━━ Document text

Can Warriors conquer their road demons? It's now or never


SAN FRANCISCO – Here they come again, the biggest of the beasts to haunt the Warriors during this tortured, historically uneven season.

Road cities have been their downfall on a regular basis, and they visit five over the next nine days.

Klay Thompson believes the Warriors, this time, will conquer the demons that have slayed them from the first road trip, when they went 0-5, to the last road trip, when they were 0-3.

“I think we're going to do it with these next five games,” Thompson said late Monday night, after his 38-point outburst sent the Warriors to a 123-112 victory over the Phoenix Suns.

That concluded a two-game homestand that pushed Golden State to 29-7 at Chase Center. The team is, however, 7-26 everywhere else, as in 22 different cities, from the first road loss at Phoenix in October, to the last at Memphis last week.

That’s the baggage the Warriors take to Los Angeles, where they face the Clippers on Wednesday, followed by trips to Atlanta (Friday), Memphis (Saturday), Houston (March 20) and Dallas (March 22).

━━━━
━━ Raw records

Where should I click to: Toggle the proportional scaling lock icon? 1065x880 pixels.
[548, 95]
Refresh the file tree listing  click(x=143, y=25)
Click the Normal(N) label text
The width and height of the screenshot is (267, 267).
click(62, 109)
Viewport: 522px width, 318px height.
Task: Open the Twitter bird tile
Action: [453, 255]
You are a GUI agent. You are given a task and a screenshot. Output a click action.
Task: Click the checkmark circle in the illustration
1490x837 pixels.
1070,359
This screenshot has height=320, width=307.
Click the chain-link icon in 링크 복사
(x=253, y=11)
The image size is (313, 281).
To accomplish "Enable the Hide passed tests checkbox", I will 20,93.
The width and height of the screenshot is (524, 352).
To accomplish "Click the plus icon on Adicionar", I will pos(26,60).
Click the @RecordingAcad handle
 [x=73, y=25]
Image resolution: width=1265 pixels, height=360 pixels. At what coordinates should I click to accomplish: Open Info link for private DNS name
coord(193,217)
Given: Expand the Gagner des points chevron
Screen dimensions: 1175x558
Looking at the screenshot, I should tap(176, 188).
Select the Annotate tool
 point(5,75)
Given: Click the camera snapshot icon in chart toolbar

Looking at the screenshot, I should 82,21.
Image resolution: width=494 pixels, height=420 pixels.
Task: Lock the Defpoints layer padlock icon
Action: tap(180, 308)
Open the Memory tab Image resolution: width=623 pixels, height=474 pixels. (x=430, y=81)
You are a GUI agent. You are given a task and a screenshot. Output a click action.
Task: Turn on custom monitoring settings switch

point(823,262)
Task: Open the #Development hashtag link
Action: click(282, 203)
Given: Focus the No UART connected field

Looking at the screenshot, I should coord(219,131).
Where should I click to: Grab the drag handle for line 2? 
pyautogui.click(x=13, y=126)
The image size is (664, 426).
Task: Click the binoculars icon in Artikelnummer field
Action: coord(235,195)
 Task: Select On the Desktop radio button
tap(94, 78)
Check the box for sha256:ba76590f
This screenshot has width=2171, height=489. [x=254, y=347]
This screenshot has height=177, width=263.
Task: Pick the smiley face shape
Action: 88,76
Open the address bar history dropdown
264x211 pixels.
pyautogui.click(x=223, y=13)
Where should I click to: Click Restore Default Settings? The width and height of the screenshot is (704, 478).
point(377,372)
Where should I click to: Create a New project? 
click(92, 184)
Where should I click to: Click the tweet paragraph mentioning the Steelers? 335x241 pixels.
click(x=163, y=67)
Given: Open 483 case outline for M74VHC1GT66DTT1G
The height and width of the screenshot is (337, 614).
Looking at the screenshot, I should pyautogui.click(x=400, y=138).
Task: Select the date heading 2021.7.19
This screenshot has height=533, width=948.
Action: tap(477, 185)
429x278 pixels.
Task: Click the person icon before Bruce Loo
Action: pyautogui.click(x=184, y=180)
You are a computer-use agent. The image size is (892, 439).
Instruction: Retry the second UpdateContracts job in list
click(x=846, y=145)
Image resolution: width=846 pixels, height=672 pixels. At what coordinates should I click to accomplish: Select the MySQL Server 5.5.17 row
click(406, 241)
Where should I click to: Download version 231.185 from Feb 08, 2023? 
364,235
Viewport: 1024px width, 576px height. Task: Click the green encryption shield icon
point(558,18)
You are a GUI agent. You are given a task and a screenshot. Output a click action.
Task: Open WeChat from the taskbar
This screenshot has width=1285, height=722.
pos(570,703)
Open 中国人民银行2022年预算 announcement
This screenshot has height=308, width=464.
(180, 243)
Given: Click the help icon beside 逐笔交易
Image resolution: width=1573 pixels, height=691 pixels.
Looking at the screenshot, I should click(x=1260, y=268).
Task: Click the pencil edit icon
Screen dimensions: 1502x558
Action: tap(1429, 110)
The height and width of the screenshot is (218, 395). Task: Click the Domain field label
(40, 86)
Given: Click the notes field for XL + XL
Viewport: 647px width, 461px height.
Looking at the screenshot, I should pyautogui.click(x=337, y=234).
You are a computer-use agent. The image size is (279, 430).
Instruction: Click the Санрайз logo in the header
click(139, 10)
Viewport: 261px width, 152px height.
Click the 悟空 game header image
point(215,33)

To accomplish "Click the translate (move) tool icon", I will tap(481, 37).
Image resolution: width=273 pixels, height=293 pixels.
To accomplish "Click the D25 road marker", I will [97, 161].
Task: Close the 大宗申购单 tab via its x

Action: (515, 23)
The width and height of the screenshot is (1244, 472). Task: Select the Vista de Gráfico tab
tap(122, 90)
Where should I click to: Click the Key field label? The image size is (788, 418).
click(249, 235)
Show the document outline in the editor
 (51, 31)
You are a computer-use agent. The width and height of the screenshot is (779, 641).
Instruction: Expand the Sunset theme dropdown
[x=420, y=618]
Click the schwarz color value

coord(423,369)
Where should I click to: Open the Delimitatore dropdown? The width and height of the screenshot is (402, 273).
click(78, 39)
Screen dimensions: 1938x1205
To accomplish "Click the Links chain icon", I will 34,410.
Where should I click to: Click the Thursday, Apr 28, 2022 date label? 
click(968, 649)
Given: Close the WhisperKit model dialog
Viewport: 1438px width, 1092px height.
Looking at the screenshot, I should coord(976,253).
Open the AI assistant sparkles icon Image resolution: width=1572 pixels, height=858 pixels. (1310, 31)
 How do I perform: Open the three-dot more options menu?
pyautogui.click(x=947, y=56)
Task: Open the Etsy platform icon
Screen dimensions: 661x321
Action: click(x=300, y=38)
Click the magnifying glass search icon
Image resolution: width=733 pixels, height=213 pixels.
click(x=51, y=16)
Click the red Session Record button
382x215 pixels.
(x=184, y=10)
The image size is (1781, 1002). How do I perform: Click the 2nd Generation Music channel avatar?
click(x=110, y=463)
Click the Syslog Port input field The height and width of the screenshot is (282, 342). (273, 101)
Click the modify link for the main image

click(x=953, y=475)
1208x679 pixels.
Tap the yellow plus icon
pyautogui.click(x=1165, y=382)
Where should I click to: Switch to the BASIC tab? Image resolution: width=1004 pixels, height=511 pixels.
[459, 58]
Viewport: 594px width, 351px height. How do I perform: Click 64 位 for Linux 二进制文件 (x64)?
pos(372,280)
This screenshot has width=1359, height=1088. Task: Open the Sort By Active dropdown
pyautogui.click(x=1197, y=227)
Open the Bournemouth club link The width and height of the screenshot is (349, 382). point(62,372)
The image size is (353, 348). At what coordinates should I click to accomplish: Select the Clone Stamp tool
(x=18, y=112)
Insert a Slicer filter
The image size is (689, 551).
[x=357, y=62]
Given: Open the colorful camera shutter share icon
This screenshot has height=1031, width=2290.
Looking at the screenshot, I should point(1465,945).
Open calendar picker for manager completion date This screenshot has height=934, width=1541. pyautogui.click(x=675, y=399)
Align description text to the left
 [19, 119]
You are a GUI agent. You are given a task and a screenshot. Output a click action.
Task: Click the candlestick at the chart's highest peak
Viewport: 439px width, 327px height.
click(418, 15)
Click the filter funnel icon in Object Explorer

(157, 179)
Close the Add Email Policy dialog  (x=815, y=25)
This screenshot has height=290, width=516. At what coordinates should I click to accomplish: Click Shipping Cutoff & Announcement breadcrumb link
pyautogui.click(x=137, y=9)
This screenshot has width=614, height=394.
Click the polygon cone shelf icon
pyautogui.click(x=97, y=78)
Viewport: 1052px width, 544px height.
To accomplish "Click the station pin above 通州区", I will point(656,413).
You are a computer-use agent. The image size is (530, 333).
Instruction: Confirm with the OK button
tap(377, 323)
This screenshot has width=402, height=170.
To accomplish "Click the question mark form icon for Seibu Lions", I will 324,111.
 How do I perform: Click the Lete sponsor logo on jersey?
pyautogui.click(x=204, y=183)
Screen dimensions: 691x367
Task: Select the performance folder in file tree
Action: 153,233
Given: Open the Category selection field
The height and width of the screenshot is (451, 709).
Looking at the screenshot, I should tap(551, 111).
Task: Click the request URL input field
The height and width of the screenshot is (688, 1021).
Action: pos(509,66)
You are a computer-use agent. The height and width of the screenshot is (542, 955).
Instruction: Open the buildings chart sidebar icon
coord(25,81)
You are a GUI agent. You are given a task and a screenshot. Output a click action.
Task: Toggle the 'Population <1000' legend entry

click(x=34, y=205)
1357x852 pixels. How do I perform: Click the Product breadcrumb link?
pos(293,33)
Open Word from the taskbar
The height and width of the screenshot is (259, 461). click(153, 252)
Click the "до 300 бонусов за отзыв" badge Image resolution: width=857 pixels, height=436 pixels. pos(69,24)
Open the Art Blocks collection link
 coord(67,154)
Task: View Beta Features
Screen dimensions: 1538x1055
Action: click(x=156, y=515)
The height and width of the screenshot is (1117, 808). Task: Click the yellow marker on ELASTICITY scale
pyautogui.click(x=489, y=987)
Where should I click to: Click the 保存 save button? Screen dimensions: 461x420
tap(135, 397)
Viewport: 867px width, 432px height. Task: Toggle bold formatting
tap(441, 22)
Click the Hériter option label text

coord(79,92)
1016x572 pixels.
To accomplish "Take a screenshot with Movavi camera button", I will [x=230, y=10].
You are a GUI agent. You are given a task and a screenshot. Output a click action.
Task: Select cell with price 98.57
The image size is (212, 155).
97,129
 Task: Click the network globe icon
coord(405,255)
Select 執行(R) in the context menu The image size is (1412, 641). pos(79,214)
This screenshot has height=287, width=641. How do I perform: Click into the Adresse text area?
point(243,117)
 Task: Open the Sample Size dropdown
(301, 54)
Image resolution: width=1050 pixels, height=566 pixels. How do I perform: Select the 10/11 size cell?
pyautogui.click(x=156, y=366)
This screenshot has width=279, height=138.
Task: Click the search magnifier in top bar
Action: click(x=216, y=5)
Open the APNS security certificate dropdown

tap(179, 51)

━━━━

§ What to work on
1: Reproduce the Warriors article word for word, starting with "Road cities have" and going on through "they were 0-3.".
2: Name every city the Warriors article lists as a stop on the team's upcoming five-game road trip.
The lines after the Warriors article come from a different source.

§ Exercise responses
1:
Road cities have been their downfall on a regular basis, and they visit five over the next nine days.

Klay Thompson believes the Warriors, this time, will conquer the demons that have slayed them from the first road trip, when they went 0-5, to the last road trip, when they were 0-3.

2: Los Angeles, Atlanta, Memphis, Houston, Dallas